Ed Kellogg
About the Artist
Growing up in southern California I could not get enough of the mountains, ocean, and desert—places of wonder for me. During the years of my training in painting and printmaking in the 1960’s, I was attracted by the abstraction in art that was popular at the time. In the years that followed my schooling, I worked to wed some of what I had learned of art-making with the optical delight I have always taken in the world around me. After moving to Tennessee early in the 1970’s I grew to love the nearby forested Appalachian Mountains which increasingly became my favored subject for my art.

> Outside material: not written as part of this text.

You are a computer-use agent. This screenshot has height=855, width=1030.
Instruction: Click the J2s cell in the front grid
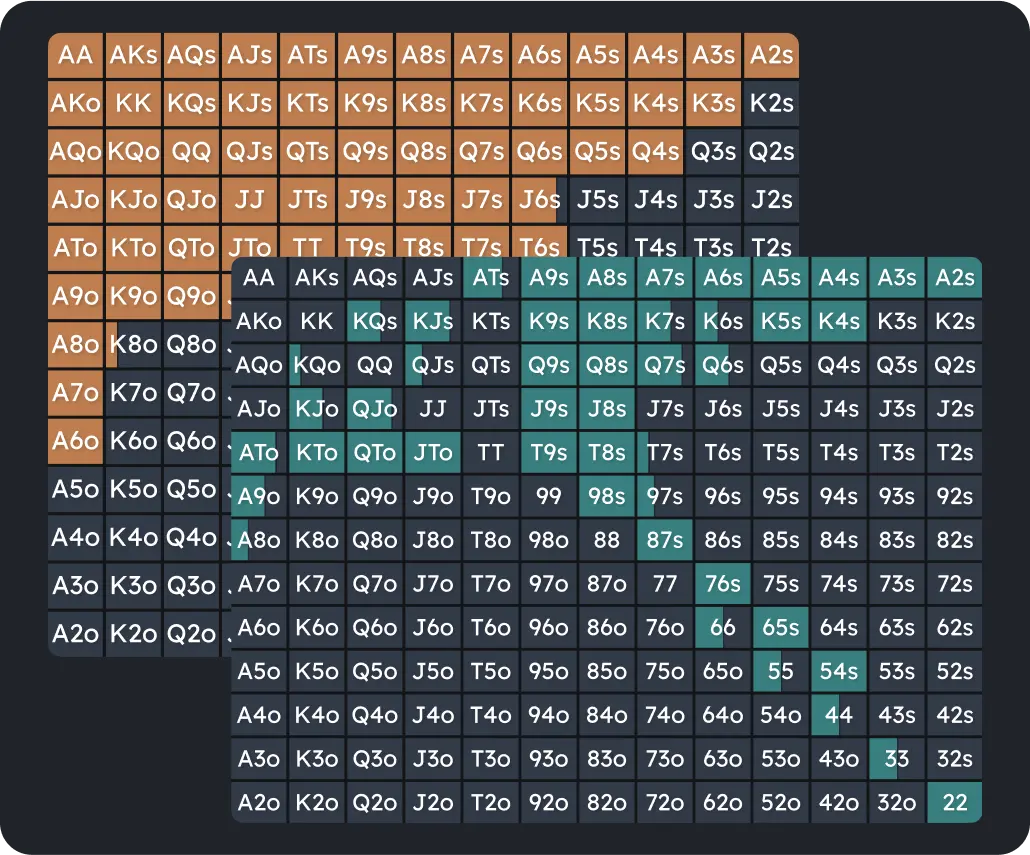click(953, 409)
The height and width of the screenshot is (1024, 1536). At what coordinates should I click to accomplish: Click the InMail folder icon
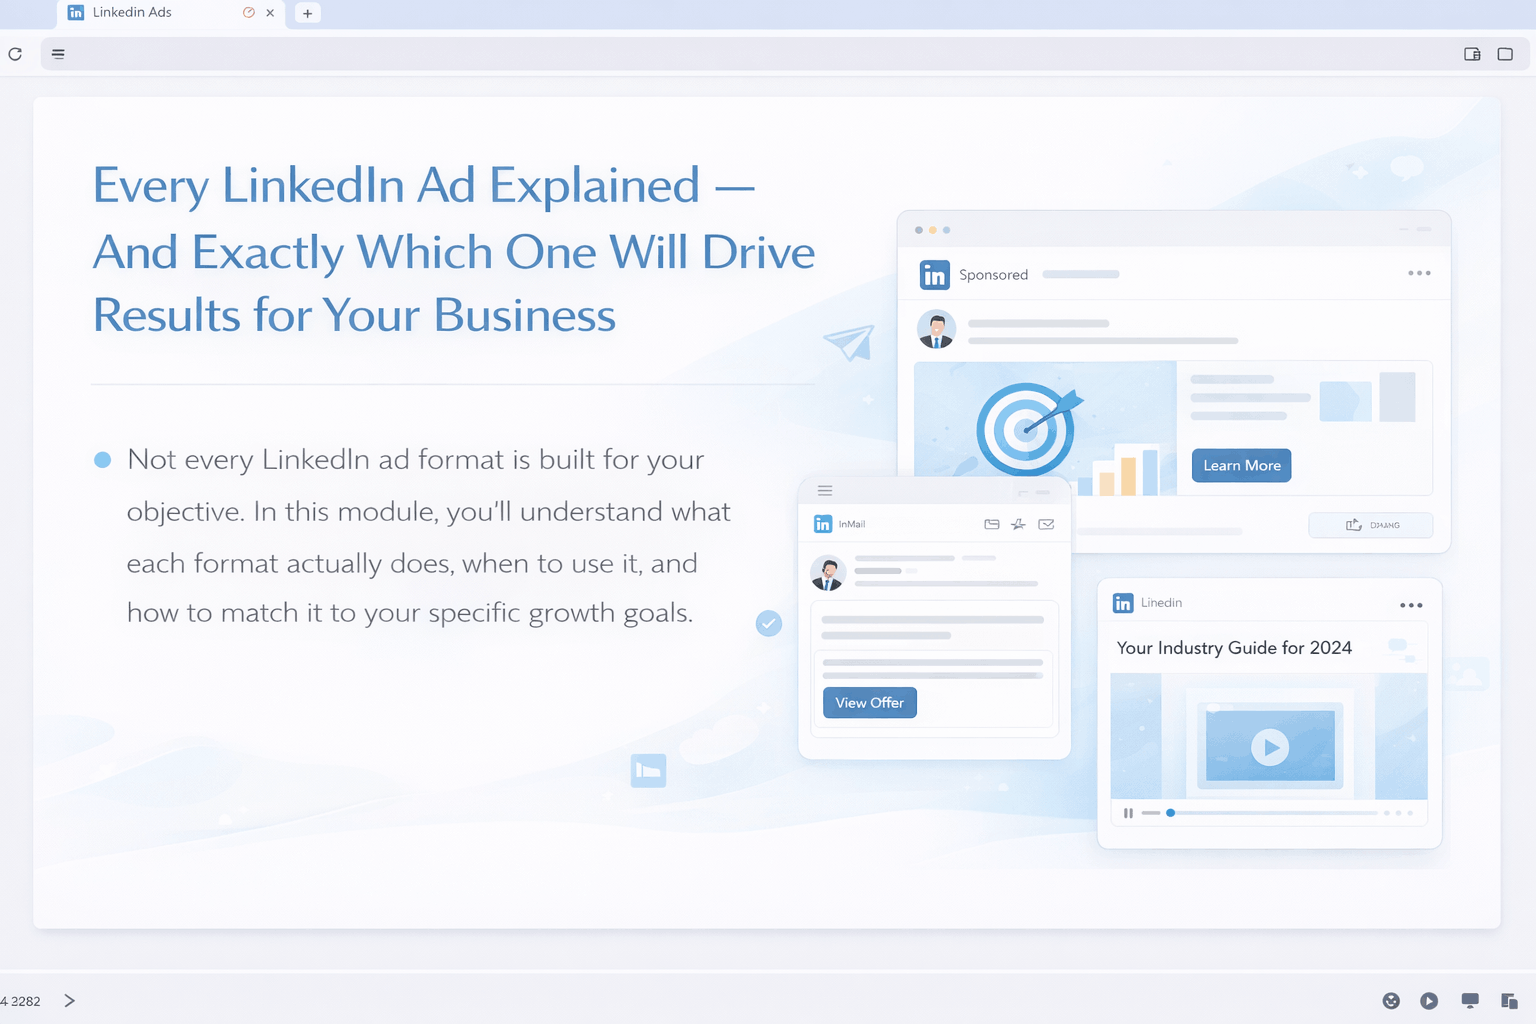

My oil painting process involves both the use of brushes to build up the surface with color, and the use of rags to rub off small, fingerprint-size areas to expose the more intense color of my patchwork underpainting. This adding and subtracting method enables me to suggest something of the complexity, mystery, and richness of the natural subjects which I am drawn to paint. I like to think of the source of the materials used as from the earth, and the painting process as one of transforming those materials into images of that earth. I would wish that the dominant impression left on the viewer would be the beauty and wonder of the creation.
~Edward Kellogg
Born in Pennsylvania on May 3, 1944, Edward Kellogg developed his early artistic interests studying in the children’s program at the Philadelphia Art Institute before moving to San Diego, California. In college he studied painting for three years at Wheaton College in Illinois, after which he transferred to San Diego State University, receiving a BA in art in 1966 and an MA in painting and printmaking in 1968. After a year of public school teaching and two years in the U.S. Army, he worked and studied under Dutch artist Henk Krijger at Patmos Workshop and Gallery in Toronto, Canada. From 1973 to 2010, Kellogg taught at Covenant College on Lookout Mountain, Georgia. He is currently Emeritus Professor of Art at Covenant College and actively works in his Chattanooga, Tennessee, studio.